1) Le contrat d’assurance, qui a pour objet de garantir le remboursement des fonds, effets et valeurs reçus par un avocat à l’occasion de l’exercice de son activité professionnelle et les préjudices complémentaires dûment établis résultant directement de la rétention des fonds dans la limite de 20 % du principal versé, n’est pas une assurance de la responsabilité civile professionnelle des avocats susceptible d’être mise en œuvre par la voie d’une action directe du tiers lésé, mais une assurance pour compte, dite « au profit de qui il appartiendra », dans laquelle, selon les définitions données pour l’application du contrat, toute personne victime d’une non-représentation de fonds imputable à l’avocat a la qualité d’assuré.

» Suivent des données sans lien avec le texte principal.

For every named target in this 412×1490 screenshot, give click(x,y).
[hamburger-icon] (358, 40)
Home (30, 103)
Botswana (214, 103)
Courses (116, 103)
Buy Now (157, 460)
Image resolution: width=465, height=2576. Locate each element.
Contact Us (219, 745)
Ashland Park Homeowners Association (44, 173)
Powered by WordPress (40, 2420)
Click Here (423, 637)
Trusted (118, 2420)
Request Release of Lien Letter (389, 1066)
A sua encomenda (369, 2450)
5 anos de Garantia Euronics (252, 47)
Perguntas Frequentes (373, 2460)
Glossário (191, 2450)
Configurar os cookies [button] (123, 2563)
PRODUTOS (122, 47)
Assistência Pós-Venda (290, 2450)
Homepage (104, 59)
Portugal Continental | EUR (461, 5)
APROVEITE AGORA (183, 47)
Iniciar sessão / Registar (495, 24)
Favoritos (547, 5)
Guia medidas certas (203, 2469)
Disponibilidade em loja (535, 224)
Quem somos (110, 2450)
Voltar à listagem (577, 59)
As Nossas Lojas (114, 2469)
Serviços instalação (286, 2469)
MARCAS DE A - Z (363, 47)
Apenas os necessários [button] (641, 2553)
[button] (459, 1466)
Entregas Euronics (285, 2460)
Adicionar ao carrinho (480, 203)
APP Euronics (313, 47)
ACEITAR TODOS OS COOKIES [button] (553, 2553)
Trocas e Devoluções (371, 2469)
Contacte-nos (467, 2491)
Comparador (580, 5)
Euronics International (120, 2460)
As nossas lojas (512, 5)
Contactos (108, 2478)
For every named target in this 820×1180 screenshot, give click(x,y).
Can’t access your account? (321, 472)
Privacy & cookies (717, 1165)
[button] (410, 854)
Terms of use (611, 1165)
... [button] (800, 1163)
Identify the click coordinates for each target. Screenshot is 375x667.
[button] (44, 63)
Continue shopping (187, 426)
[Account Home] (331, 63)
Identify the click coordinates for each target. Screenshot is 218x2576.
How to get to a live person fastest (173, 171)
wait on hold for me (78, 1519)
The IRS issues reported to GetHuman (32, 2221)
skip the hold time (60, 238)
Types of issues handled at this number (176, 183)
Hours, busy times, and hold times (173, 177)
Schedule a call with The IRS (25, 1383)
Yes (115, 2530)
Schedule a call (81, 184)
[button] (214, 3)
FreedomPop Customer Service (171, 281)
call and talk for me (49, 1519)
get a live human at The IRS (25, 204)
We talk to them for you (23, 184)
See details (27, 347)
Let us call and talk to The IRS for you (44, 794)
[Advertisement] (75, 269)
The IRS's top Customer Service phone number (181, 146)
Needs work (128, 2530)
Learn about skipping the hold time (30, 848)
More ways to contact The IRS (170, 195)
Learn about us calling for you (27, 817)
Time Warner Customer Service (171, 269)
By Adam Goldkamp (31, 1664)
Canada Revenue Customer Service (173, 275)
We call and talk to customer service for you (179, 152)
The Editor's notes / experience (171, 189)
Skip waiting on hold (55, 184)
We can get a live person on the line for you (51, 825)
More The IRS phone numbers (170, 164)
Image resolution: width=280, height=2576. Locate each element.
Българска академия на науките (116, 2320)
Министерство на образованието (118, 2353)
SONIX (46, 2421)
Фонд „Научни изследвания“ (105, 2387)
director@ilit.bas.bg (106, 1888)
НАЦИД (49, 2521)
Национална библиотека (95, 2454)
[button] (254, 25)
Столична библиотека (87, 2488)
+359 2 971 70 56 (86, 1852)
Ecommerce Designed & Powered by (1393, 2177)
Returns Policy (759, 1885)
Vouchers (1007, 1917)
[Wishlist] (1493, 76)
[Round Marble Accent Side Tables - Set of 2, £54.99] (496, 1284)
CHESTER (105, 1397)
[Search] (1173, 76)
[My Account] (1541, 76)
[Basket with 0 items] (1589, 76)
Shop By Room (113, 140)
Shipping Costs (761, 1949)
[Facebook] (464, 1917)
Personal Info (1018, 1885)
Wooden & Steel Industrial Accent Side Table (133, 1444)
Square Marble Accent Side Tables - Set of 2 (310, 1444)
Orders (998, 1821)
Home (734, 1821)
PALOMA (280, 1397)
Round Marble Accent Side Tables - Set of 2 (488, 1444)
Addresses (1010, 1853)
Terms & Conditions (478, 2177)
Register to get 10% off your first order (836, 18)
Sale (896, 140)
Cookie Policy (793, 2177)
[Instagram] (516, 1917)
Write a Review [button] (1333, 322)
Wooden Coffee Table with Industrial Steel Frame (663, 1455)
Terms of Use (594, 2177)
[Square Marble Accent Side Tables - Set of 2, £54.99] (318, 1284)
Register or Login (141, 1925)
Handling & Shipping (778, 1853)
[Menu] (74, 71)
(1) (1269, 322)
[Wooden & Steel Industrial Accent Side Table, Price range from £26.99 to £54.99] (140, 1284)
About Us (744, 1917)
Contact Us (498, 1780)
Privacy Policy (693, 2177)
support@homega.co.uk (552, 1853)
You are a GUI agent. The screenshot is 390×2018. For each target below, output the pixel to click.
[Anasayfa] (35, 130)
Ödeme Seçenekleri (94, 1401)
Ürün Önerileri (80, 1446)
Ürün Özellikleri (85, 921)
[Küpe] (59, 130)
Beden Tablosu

Il s’ensuit que les dispositions relatives à la prescription biennale prévues par l’article L. 114-1 du Code des assurances, expressément rappelées dans le contrat, sont opposables au tiers lésé et doivent recevoir application.
Les parties s’accordant sur le point de départ de la prescription, à savoir le 4 juillet 2003, celle-ci était acquise le 4 juillet 2005, en l’absence de cause interruptive survenue durant cette période. L’action introduite le 23 septembre 2008 est donc irrecevable comme se heurtant à la prescription.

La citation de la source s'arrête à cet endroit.